課題文:
「Open Všechny aktuality (2) link」を含む行から「Action: click(x=829, y=52)」を含む行までを、一字一句そのまま書き写してください。画像は除いてください。

課題データ:
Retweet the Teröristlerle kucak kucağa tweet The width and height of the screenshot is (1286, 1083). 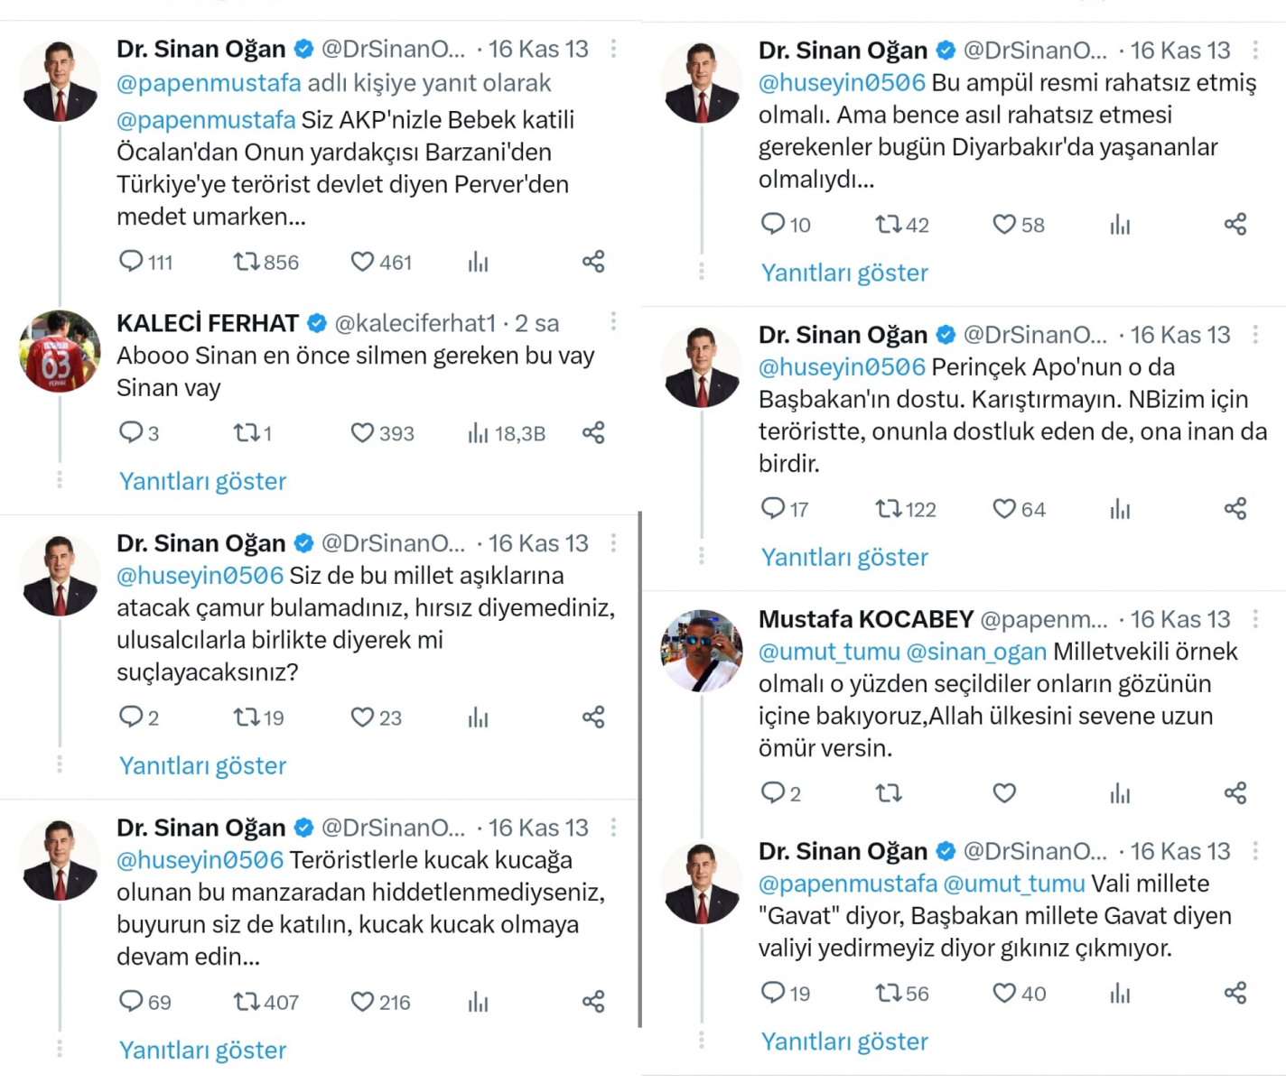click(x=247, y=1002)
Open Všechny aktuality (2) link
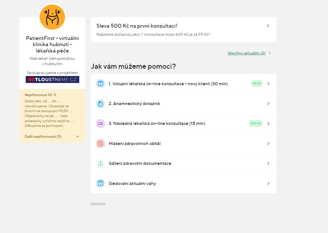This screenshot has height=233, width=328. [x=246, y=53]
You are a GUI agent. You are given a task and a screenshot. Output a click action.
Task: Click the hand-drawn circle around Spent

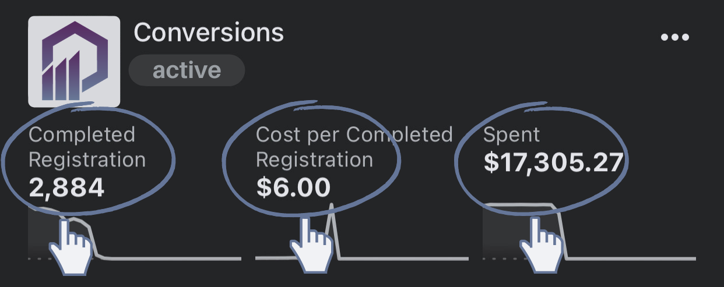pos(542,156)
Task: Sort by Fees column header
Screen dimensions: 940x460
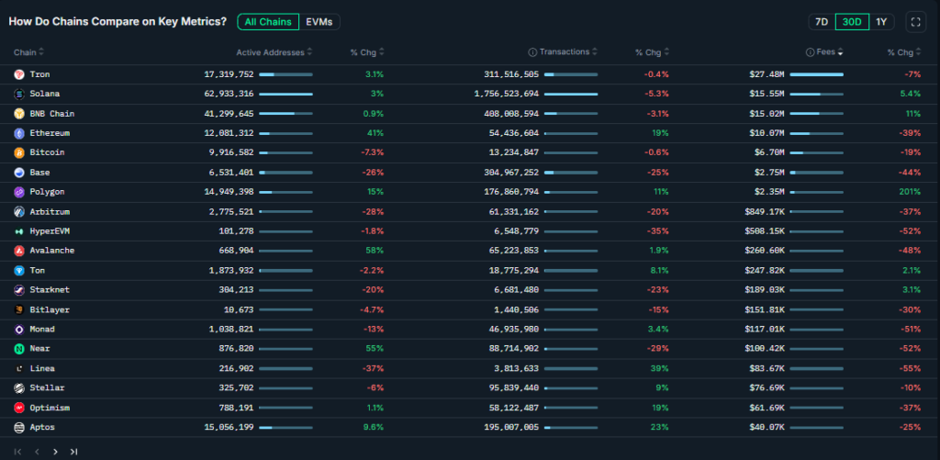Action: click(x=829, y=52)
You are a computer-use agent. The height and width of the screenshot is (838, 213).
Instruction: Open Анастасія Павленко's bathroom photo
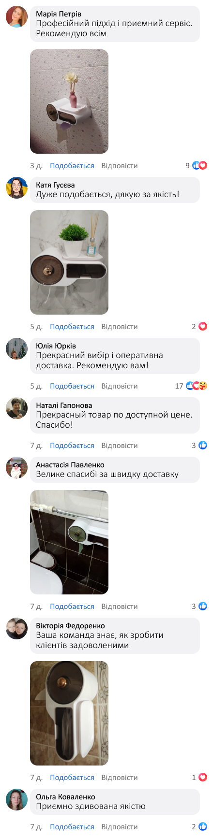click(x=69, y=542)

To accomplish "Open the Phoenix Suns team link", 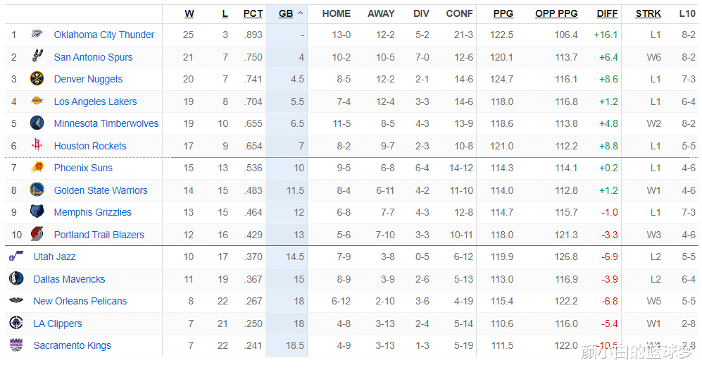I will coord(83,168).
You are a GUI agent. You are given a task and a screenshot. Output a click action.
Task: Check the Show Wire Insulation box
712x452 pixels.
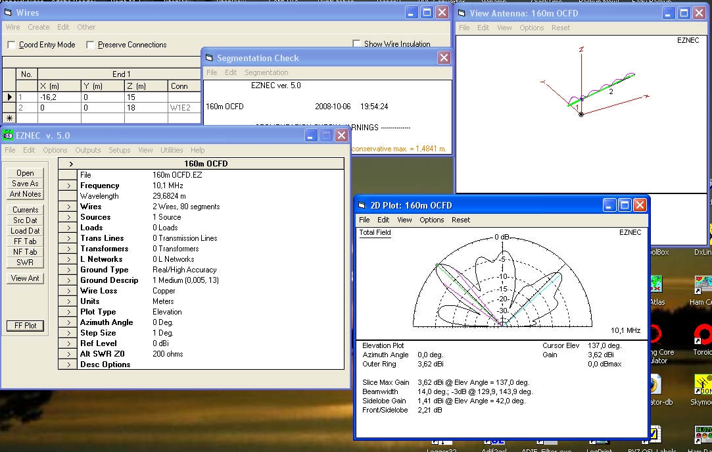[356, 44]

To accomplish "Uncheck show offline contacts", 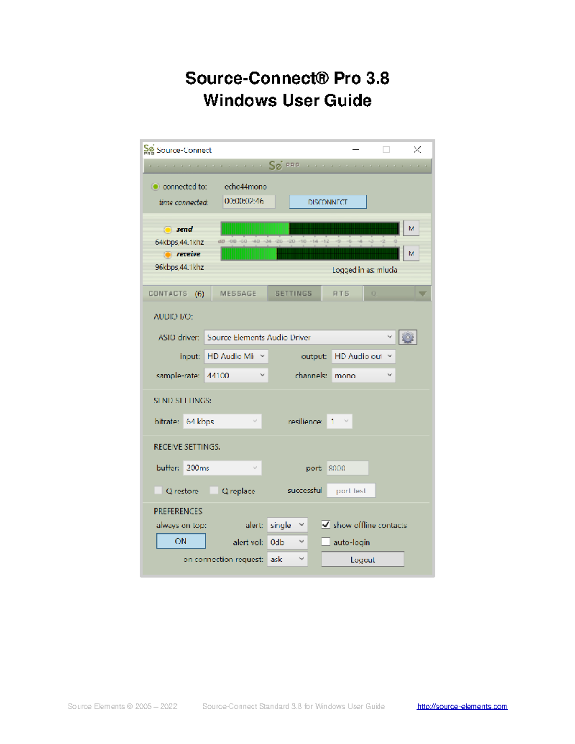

記述解答:
Open Všechny aktuality (2) link
This screenshot has height=233, width=328. [x=246, y=53]
You are a GUI agent. You are given a task and a screenshot. Output a click action.
Task: Click the hand-drawn circle around Spent

pos(542,156)
Task: Sort by Fees column header
Screen dimensions: 940x460
Action: click(x=829, y=52)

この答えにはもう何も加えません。